• _WHAT THE TASK REQUIRES_:
Reproduce each of the rows below verbatim, keeping their order.

• _MATERIAL TO PROCESS_:
* start *
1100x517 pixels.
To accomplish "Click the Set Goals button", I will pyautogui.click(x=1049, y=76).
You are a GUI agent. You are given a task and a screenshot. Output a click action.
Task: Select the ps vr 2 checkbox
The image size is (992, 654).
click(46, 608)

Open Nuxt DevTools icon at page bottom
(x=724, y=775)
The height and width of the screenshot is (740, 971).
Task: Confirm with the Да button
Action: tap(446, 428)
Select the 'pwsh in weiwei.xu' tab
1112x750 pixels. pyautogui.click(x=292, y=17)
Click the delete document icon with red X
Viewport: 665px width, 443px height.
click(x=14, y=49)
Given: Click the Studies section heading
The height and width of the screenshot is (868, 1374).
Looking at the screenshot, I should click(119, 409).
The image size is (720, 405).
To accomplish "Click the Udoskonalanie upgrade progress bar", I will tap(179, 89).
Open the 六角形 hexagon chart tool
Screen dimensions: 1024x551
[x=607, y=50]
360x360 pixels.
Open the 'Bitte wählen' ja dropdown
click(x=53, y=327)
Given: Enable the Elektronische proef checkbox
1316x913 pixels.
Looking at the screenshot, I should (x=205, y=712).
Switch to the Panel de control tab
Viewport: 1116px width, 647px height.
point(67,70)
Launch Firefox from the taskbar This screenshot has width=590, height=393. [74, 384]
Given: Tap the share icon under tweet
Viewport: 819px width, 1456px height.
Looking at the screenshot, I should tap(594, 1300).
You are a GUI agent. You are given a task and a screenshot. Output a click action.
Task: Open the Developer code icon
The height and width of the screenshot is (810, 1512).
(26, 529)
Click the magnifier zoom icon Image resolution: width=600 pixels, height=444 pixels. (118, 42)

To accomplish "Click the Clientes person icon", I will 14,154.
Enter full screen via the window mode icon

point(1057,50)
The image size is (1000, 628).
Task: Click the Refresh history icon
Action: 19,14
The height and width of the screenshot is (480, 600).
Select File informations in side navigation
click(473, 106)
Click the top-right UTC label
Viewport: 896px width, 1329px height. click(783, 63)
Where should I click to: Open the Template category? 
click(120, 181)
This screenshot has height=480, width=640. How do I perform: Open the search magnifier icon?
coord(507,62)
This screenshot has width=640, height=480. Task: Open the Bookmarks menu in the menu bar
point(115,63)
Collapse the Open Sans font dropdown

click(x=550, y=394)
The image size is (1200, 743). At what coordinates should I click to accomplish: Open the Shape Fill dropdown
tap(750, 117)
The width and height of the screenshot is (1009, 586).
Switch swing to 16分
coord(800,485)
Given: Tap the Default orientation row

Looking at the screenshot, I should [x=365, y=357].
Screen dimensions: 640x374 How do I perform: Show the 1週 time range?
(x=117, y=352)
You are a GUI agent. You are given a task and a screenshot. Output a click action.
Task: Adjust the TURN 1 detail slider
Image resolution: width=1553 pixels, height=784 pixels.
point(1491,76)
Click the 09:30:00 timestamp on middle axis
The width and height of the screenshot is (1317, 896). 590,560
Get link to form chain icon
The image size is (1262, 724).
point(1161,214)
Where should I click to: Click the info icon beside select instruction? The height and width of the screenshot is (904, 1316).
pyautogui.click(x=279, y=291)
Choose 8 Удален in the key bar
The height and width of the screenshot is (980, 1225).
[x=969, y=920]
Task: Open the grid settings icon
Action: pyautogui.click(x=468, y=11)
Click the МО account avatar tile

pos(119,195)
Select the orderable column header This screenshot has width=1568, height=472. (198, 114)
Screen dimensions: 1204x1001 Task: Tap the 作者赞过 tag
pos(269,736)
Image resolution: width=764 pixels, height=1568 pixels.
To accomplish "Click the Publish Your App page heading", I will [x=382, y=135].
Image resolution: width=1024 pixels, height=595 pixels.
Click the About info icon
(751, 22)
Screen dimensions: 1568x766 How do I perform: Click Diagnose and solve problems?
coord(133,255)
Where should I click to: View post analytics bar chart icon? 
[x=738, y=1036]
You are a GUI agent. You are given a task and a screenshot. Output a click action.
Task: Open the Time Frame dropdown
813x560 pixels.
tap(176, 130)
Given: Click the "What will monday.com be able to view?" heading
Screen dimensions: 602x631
* end *
• _RESPONSE FOR THIS EXERCISE_:
1100x517 pixels.
To accomplish "Click the Set Goals button", I will pyautogui.click(x=1049, y=76).
You are a GUI agent. You are given a task and a screenshot. Output a click action.
Task: Select the ps vr 2 checkbox
The image size is (992, 654).
click(46, 608)

Open Nuxt DevTools icon at page bottom
(x=724, y=775)
The height and width of the screenshot is (740, 971).
Task: Confirm with the Да button
Action: tap(446, 428)
Select the 'pwsh in weiwei.xu' tab
1112x750 pixels. pyautogui.click(x=292, y=17)
Click the delete document icon with red X
Viewport: 665px width, 443px height.
click(x=14, y=49)
Given: Click the Studies section heading
The height and width of the screenshot is (868, 1374).
Looking at the screenshot, I should click(119, 409).
The image size is (720, 405).
To accomplish "Click the Udoskonalanie upgrade progress bar", I will tap(179, 89).
Open the 六角形 hexagon chart tool
Screen dimensions: 1024x551
[x=607, y=50]
360x360 pixels.
Open the 'Bitte wählen' ja dropdown
click(x=53, y=327)
Given: Enable the Elektronische proef checkbox
1316x913 pixels.
Looking at the screenshot, I should (x=205, y=712).
Switch to the Panel de control tab
Viewport: 1116px width, 647px height.
point(67,70)
Launch Firefox from the taskbar This screenshot has width=590, height=393. [74, 384]
Given: Tap the share icon under tweet
Viewport: 819px width, 1456px height.
Looking at the screenshot, I should tap(594, 1300).
You are a GUI agent. You are given a task and a screenshot. Output a click action.
Task: Open the Developer code icon
The height and width of the screenshot is (810, 1512).
(26, 529)
Click the magnifier zoom icon Image resolution: width=600 pixels, height=444 pixels. (118, 42)

To accomplish "Click the Clientes person icon", I will 14,154.
Enter full screen via the window mode icon

point(1057,50)
The image size is (1000, 628).
Task: Click the Refresh history icon
Action: 19,14
The height and width of the screenshot is (480, 600).
Select File informations in side navigation
click(473, 106)
Click the top-right UTC label
Viewport: 896px width, 1329px height. click(783, 63)
Where should I click to: Open the Template category? 
click(120, 181)
This screenshot has height=480, width=640. How do I perform: Open the search magnifier icon?
coord(507,62)
This screenshot has width=640, height=480. Task: Open the Bookmarks menu in the menu bar
point(115,63)
Collapse the Open Sans font dropdown

click(x=550, y=394)
The image size is (1200, 743). At what coordinates should I click to accomplish: Open the Shape Fill dropdown
tap(750, 117)
The width and height of the screenshot is (1009, 586).
Switch swing to 16分
coord(800,485)
Given: Tap the Default orientation row

Looking at the screenshot, I should [x=365, y=357].
Screen dimensions: 640x374 How do I perform: Show the 1週 time range?
(x=117, y=352)
You are a GUI agent. You are given a task and a screenshot. Output a click action.
Task: Adjust the TURN 1 detail slider
Image resolution: width=1553 pixels, height=784 pixels.
point(1491,76)
Click the 09:30:00 timestamp on middle axis
The width and height of the screenshot is (1317, 896). 590,560
Get link to form chain icon
The image size is (1262, 724).
point(1161,214)
Where should I click to: Click the info icon beside select instruction? The height and width of the screenshot is (904, 1316).
pyautogui.click(x=279, y=291)
Choose 8 Удален in the key bar
The height and width of the screenshot is (980, 1225).
[x=969, y=920]
Task: Open the grid settings icon
Action: pyautogui.click(x=468, y=11)
Click the МО account avatar tile

pos(119,195)
Select the orderable column header This screenshot has width=1568, height=472. (198, 114)
Screen dimensions: 1204x1001 Task: Tap the 作者赞过 tag
pos(269,736)
Image resolution: width=764 pixels, height=1568 pixels.
To accomplish "Click the Publish Your App page heading", I will [x=382, y=135].
Image resolution: width=1024 pixels, height=595 pixels.
Click the About info icon
(751, 22)
Screen dimensions: 1568x766 How do I perform: Click Diagnose and solve problems?
coord(133,255)
Where should I click to: View post analytics bar chart icon? 
[x=738, y=1036]
You are a GUI agent. You are given a task and a screenshot. Output a click action.
Task: Open the Time Frame dropdown
813x560 pixels.
tap(176, 130)
Given: Click the "What will monday.com be able to view?" heading
Screen dimensions: 602x631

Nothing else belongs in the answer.